Patients with FD/MAS are born with normal skeletons. But over the course of childhood, they may develop scar-like fibrous tissue that replaces healthy bone. These fibrous lesions cause bones to become soft, brittle, and prone to bowing and breaking, which can impair movement and cause pain. These lesions also can cause the skull bones to expand, leading to asymmetry of the head and face, as well as nerve compression that may causes hearing or vision loss.
Other NIH groups have developed interventions for the endocrine problems some patients experience, but “we have no treatments for the patients whose bones are affected. At NIDCR, we’ve gone a really long way trying to fill that gap,” said Boyce, who divides her time between the exam room and the lab.
Boyce divides her time between the exam room and the lab. At the NIH Clinical Center, she examines patients, characterizing signs and symptoms such as fragile bones, jagged dark patches on skin, and signs of early puberty. She also performs bone scans and collects blood and tissue samples.
“The very first thing parents do is ask what they did wrong,” said Boyce, who helps diagnose these patients. “I tell them that this is not an inherited disease, and they didn’t do anything to cause it. The disease just happens.”

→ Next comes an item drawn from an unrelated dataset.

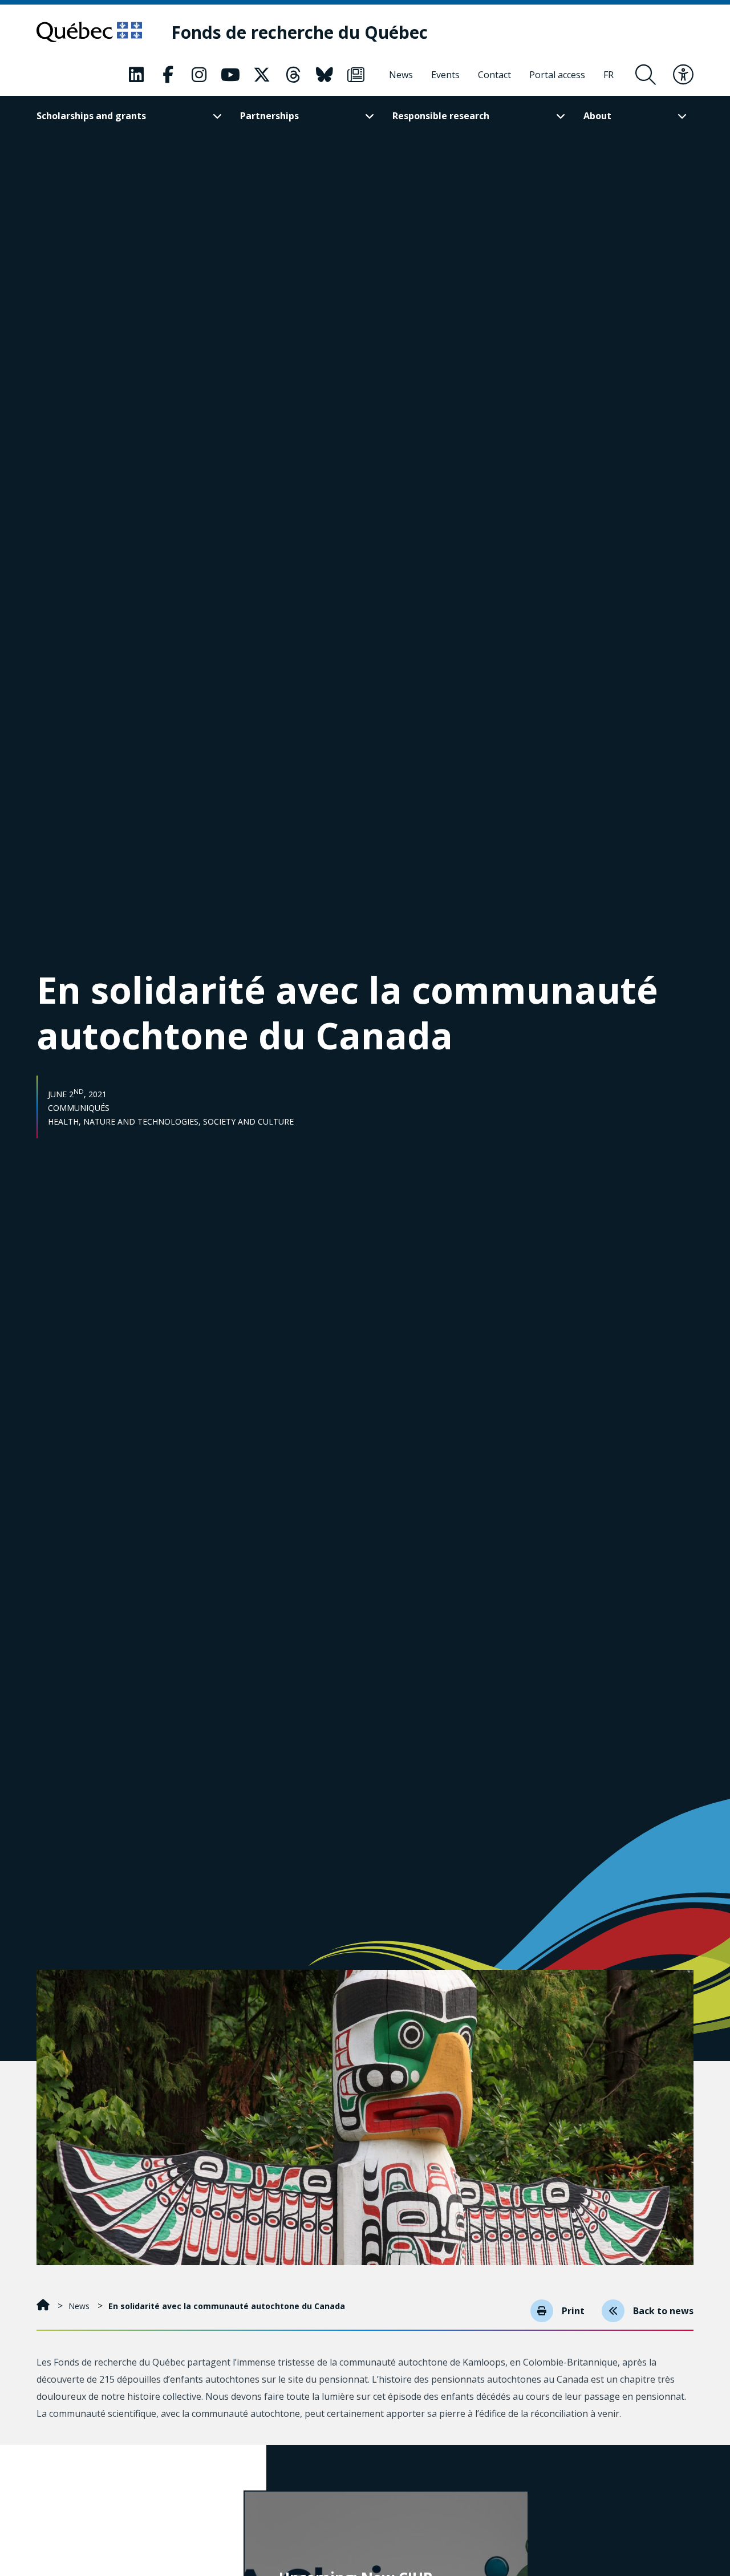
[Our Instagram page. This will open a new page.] (199, 74)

In the lab, data from patients and animal models have helped Boyce’s team identify promising therapeutic targets such as a protein called receptor activator of nuclear factor kappa-B ligand (RANKL), which is abnormally elevated in FD/MAS patients.
In an ongoing clinical trial, Boyce’s group is investigating whether a drug that blocks RANKL is safe and effective in adults. Early results have been encouraging, NIDCR said, and Boyce now is hoping to launch a second trial to test whether the drug can prevent bone lesion development in children with FD/MAS.

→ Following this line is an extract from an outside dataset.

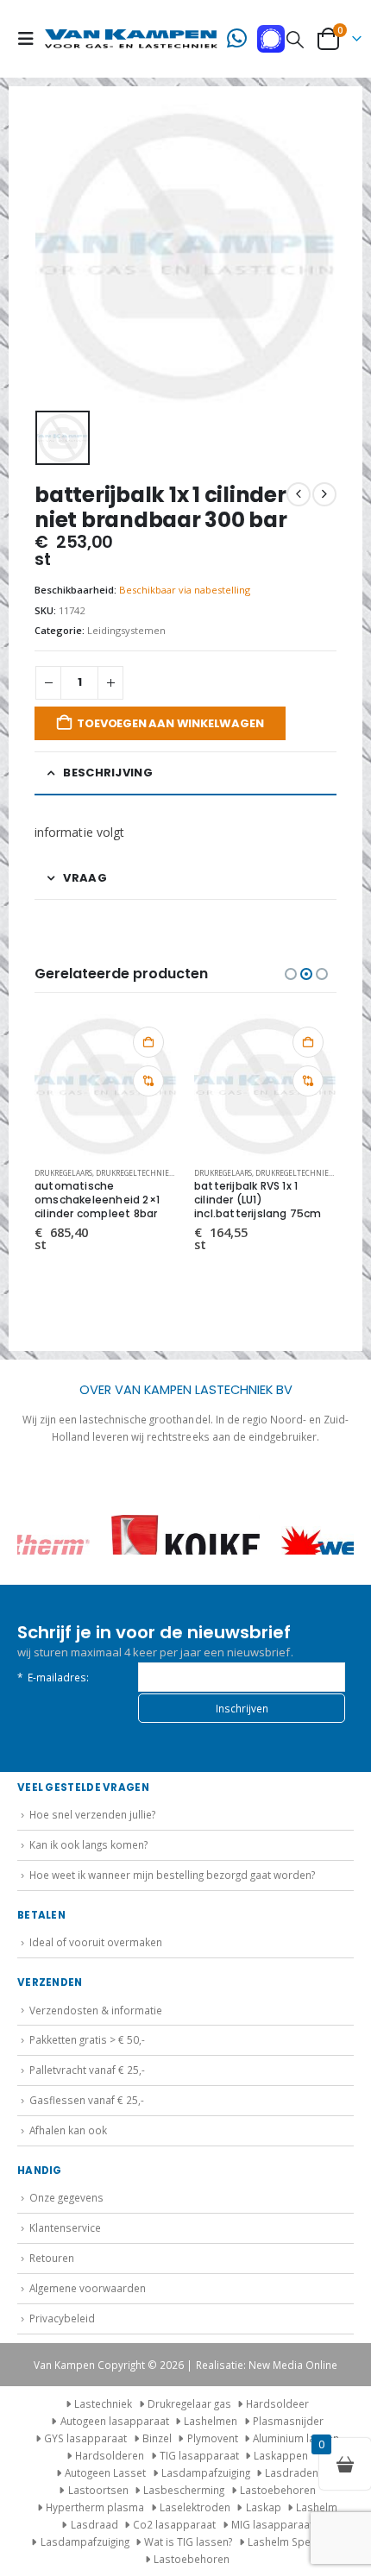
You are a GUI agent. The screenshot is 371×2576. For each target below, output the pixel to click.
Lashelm (316, 2507)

Because the disorder has such as broad spectrum of effects, NIDCR said, it’s hard to predict which young patients will develop severe disease. But Boyce’s research has demonstrated that RANKL may serve as a useful market to help identify high-risk patients and intervene early to prevent disease progression, NIDCR said.
Boyce joined NIDCR in 2014 as a staff clinician to study FD/MAS alongside her mentor, endocrinologist Michael Collins, MD. The research to better understand FD/MAS began in the 1980s at NIH, and for the last 20 years, the program’s institutional home has been within NIDCR’s skeletal biology group.

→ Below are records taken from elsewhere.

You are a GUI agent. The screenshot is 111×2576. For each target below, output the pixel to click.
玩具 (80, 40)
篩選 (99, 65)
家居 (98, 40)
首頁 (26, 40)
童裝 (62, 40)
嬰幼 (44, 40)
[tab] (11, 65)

In 2016, Boyce took the lead on one of the clinical studies in the NIDCR program. Since its start in 1998, the study has enrolled 300 patients between the ages of 1 and 102. And while the complex mechanism of the disease is a fascinating puzzle, NIDCR said, Boyce noted NIDCR’s longstanding engagement with patient communities to understand their hopes and needs.
“That’s why we have such a longstanding study at the NIH,” she said. “It’s important that the problems we’re trying to solve matter to the patients, because that’s how you really impact health.”